- _Action item_: Write out each entry, exactly the way it appears.

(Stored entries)
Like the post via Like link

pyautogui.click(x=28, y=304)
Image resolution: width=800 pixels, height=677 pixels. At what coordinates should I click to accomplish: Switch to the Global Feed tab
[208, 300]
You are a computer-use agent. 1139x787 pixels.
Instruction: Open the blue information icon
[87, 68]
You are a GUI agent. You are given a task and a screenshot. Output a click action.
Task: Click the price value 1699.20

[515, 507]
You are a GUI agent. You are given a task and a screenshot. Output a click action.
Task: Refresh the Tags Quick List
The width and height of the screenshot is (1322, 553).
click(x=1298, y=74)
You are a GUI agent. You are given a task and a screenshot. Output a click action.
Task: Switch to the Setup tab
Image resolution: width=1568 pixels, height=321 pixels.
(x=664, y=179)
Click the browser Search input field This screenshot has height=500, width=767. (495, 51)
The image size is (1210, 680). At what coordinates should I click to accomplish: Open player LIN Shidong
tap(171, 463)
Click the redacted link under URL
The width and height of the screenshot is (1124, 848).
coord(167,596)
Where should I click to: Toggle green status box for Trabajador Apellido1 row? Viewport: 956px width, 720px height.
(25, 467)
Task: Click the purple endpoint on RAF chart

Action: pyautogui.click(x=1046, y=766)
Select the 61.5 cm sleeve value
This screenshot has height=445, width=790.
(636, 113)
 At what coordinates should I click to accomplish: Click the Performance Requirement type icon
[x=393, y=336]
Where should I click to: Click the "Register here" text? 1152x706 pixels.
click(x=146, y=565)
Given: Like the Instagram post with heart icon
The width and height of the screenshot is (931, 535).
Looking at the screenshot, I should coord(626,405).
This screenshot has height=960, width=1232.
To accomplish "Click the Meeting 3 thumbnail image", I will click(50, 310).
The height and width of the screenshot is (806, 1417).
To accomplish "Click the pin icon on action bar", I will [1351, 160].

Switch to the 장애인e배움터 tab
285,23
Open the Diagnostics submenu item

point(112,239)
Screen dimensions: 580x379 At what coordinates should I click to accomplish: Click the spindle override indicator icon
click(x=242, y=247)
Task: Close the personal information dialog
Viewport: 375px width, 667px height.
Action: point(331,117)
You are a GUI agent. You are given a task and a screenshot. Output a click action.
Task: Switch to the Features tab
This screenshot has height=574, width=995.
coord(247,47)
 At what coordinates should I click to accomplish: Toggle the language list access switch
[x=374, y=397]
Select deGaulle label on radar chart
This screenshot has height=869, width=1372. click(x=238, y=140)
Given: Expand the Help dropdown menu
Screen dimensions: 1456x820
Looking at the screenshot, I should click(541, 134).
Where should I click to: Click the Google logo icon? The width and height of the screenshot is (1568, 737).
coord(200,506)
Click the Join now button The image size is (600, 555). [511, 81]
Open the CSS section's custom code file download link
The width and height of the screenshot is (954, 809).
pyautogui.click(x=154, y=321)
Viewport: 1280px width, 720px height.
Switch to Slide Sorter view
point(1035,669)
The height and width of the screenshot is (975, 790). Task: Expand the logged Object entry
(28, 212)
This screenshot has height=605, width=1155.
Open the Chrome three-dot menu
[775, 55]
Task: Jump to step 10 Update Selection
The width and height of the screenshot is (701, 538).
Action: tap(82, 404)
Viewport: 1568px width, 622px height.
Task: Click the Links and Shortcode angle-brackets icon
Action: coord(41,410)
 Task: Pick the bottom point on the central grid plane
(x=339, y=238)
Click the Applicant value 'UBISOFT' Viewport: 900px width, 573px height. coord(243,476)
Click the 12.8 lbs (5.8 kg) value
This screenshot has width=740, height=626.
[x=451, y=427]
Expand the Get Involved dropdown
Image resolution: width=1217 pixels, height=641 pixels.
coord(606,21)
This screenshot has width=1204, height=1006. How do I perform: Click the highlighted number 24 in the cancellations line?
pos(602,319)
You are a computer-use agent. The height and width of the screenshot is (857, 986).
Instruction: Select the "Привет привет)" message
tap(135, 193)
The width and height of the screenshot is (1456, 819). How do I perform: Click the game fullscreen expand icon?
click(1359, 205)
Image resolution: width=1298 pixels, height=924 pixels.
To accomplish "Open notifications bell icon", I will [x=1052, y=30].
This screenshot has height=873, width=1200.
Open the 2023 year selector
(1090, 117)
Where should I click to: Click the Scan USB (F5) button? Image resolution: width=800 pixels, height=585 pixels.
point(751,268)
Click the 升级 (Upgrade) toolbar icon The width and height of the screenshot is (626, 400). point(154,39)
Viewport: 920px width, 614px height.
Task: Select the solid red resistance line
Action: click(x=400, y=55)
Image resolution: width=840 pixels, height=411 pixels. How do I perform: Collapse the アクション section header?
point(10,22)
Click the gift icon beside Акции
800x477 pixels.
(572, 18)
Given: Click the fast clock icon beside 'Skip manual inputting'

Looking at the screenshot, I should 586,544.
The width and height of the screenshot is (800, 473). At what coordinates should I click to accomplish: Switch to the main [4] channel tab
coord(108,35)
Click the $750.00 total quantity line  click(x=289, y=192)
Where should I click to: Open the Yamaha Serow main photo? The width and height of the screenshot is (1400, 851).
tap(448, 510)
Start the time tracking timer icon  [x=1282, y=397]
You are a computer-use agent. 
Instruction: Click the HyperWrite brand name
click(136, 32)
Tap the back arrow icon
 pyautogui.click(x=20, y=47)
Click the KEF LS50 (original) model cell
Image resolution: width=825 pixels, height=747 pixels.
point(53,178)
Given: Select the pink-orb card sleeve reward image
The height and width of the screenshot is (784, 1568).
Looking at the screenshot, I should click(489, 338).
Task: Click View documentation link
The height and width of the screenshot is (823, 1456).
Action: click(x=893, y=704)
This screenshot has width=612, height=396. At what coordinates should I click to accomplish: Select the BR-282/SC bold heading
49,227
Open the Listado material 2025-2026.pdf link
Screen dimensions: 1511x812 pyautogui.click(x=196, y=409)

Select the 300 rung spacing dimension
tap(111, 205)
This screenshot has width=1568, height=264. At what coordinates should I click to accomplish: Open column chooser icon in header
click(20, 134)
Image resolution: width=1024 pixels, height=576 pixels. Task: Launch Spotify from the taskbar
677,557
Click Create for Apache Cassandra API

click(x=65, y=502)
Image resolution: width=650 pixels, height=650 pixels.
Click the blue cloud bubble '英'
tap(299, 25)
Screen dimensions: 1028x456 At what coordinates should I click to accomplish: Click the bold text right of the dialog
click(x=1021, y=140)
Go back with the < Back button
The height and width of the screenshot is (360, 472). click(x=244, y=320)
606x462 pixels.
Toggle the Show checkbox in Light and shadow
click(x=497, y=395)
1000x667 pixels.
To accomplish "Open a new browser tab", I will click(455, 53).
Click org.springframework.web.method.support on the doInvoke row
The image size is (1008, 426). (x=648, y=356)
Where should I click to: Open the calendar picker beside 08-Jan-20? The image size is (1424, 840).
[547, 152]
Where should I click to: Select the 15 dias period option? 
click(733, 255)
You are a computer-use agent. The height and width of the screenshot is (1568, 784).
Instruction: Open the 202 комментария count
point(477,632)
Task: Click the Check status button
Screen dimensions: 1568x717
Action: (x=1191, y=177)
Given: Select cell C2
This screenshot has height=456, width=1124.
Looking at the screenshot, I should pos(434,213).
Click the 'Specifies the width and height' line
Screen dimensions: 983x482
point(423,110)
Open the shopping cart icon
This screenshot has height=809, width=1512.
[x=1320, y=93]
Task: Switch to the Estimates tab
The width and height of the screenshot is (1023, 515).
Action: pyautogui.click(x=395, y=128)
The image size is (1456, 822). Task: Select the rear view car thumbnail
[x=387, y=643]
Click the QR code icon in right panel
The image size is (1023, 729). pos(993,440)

- _Solution to this exercise_:
Like the post via Like link

pyautogui.click(x=28, y=304)
Image resolution: width=800 pixels, height=677 pixels. At what coordinates should I click to accomplish: Switch to the Global Feed tab
[208, 300]
You are a computer-use agent. 1139x787 pixels.
Instruction: Open the blue information icon
[87, 68]
You are a GUI agent. You are given a task and a screenshot. Output a click action.
Task: Click the price value 1699.20

[515, 507]
You are a GUI agent. You are given a task and a screenshot. Output a click action.
Task: Refresh the Tags Quick List
The width and height of the screenshot is (1322, 553).
click(x=1298, y=74)
You are a GUI agent. You are given a task and a screenshot. Output a click action.
Task: Switch to the Setup tab
Image resolution: width=1568 pixels, height=321 pixels.
(x=664, y=179)
Click the browser Search input field This screenshot has height=500, width=767. (495, 51)
The image size is (1210, 680). At what coordinates should I click to accomplish: Open player LIN Shidong
tap(171, 463)
Click the redacted link under URL
The width and height of the screenshot is (1124, 848).
coord(167,596)
Where should I click to: Toggle green status box for Trabajador Apellido1 row? Viewport: 956px width, 720px height.
(25, 467)
Task: Click the purple endpoint on RAF chart

Action: pyautogui.click(x=1046, y=766)
Select the 61.5 cm sleeve value
This screenshot has height=445, width=790.
(636, 113)
 At what coordinates should I click to accomplish: Click the Performance Requirement type icon
[x=393, y=336]
Where should I click to: Click the "Register here" text? 1152x706 pixels.
click(x=146, y=565)
Given: Like the Instagram post with heart icon
The width and height of the screenshot is (931, 535).
Looking at the screenshot, I should coord(626,405).
This screenshot has height=960, width=1232.
To accomplish "Click the Meeting 3 thumbnail image", I will click(50, 310).
The height and width of the screenshot is (806, 1417).
To accomplish "Click the pin icon on action bar", I will [1351, 160].

Switch to the 장애인e배움터 tab
285,23
Open the Diagnostics submenu item

point(112,239)
Screen dimensions: 580x379 At what coordinates should I click to accomplish: Click the spindle override indicator icon
click(x=242, y=247)
Task: Close the personal information dialog
Viewport: 375px width, 667px height.
Action: point(331,117)
You are a GUI agent. You are given a task and a screenshot. Output a click action.
Task: Switch to the Features tab
This screenshot has height=574, width=995.
coord(247,47)
 At what coordinates should I click to accomplish: Toggle the language list access switch
[x=374, y=397]
Select deGaulle label on radar chart
This screenshot has height=869, width=1372. click(x=238, y=140)
Given: Expand the Help dropdown menu
Screen dimensions: 1456x820
Looking at the screenshot, I should click(541, 134).
Where should I click to: Click the Google logo icon? The width and height of the screenshot is (1568, 737).
coord(200,506)
Click the Join now button The image size is (600, 555). [511, 81]
Open the CSS section's custom code file download link
The width and height of the screenshot is (954, 809).
pyautogui.click(x=154, y=321)
Viewport: 1280px width, 720px height.
Switch to Slide Sorter view
point(1035,669)
The height and width of the screenshot is (975, 790). Task: Expand the logged Object entry
(28, 212)
This screenshot has height=605, width=1155.
Open the Chrome three-dot menu
[775, 55]
Task: Jump to step 10 Update Selection
The width and height of the screenshot is (701, 538).
Action: tap(82, 404)
Viewport: 1568px width, 622px height.
Task: Click the Links and Shortcode angle-brackets icon
Action: coord(41,410)
 Task: Pick the bottom point on the central grid plane
(x=339, y=238)
Click the Applicant value 'UBISOFT' Viewport: 900px width, 573px height. coord(243,476)
Click the 12.8 lbs (5.8 kg) value
This screenshot has width=740, height=626.
[x=451, y=427]
Expand the Get Involved dropdown
Image resolution: width=1217 pixels, height=641 pixels.
coord(606,21)
This screenshot has width=1204, height=1006. How do I perform: Click the highlighted number 24 in the cancellations line?
pos(602,319)
You are a computer-use agent. The height and width of the screenshot is (857, 986).
Instruction: Select the "Привет привет)" message
tap(135, 193)
The width and height of the screenshot is (1456, 819). How do I perform: Click the game fullscreen expand icon?
click(1359, 205)
Image resolution: width=1298 pixels, height=924 pixels.
To accomplish "Open notifications bell icon", I will [x=1052, y=30].
This screenshot has height=873, width=1200.
Open the 2023 year selector
(1090, 117)
Where should I click to: Click the Scan USB (F5) button? Image resolution: width=800 pixels, height=585 pixels.
point(751,268)
Click the 升级 (Upgrade) toolbar icon The width and height of the screenshot is (626, 400). point(154,39)
Viewport: 920px width, 614px height.
Task: Select the solid red resistance line
Action: click(x=400, y=55)
Image resolution: width=840 pixels, height=411 pixels. How do I perform: Collapse the アクション section header?
point(10,22)
Click the gift icon beside Акции
800x477 pixels.
(572, 18)
Given: Click the fast clock icon beside 'Skip manual inputting'

Looking at the screenshot, I should 586,544.
The width and height of the screenshot is (800, 473). At what coordinates should I click to accomplish: Switch to the main [4] channel tab
coord(108,35)
Click the $750.00 total quantity line  click(x=289, y=192)
Where should I click to: Open the Yamaha Serow main photo? The width and height of the screenshot is (1400, 851).
tap(448, 510)
Start the time tracking timer icon  [x=1282, y=397]
You are a computer-use agent. 
Instruction: Click the HyperWrite brand name
click(136, 32)
Tap the back arrow icon
 pyautogui.click(x=20, y=47)
Click the KEF LS50 (original) model cell
Image resolution: width=825 pixels, height=747 pixels.
point(53,178)
Given: Select the pink-orb card sleeve reward image
The height and width of the screenshot is (784, 1568).
Looking at the screenshot, I should click(489, 338).
Task: Click View documentation link
The height and width of the screenshot is (823, 1456).
Action: click(x=893, y=704)
This screenshot has width=612, height=396. At what coordinates should I click to accomplish: Select the BR-282/SC bold heading
49,227
Open the Listado material 2025-2026.pdf link
Screen dimensions: 1511x812 pyautogui.click(x=196, y=409)

Select the 300 rung spacing dimension
tap(111, 205)
This screenshot has width=1568, height=264. At what coordinates should I click to accomplish: Open column chooser icon in header
click(20, 134)
Image resolution: width=1024 pixels, height=576 pixels. Task: Launch Spotify from the taskbar
677,557
Click Create for Apache Cassandra API

click(x=65, y=502)
Image resolution: width=650 pixels, height=650 pixels.
Click the blue cloud bubble '英'
tap(299, 25)
Screen dimensions: 1028x456 At what coordinates should I click to accomplish: Click the bold text right of the dialog
click(x=1021, y=140)
Go back with the < Back button
The height and width of the screenshot is (360, 472). click(x=244, y=320)
606x462 pixels.
Toggle the Show checkbox in Light and shadow
click(x=497, y=395)
1000x667 pixels.
To accomplish "Open a new browser tab", I will click(455, 53).
Click org.springframework.web.method.support on the doInvoke row
The image size is (1008, 426). (x=648, y=356)
Where should I click to: Open the calendar picker beside 08-Jan-20? The image size is (1424, 840).
[547, 152]
Where should I click to: Select the 15 dias period option? 
click(733, 255)
You are a computer-use agent. The height and width of the screenshot is (1568, 784).
Instruction: Open the 202 комментария count
point(477,632)
Task: Click the Check status button
Screen dimensions: 1568x717
Action: (x=1191, y=177)
Given: Select cell C2
This screenshot has height=456, width=1124.
Looking at the screenshot, I should pos(434,213).
Click the 'Specifies the width and height' line
Screen dimensions: 983x482
point(423,110)
Open the shopping cart icon
This screenshot has height=809, width=1512.
[x=1320, y=93]
Task: Switch to the Estimates tab
The width and height of the screenshot is (1023, 515).
Action: pyautogui.click(x=395, y=128)
The image size is (1456, 822). Task: Select the rear view car thumbnail
[x=387, y=643]
Click the QR code icon in right panel
The image size is (1023, 729). pos(993,440)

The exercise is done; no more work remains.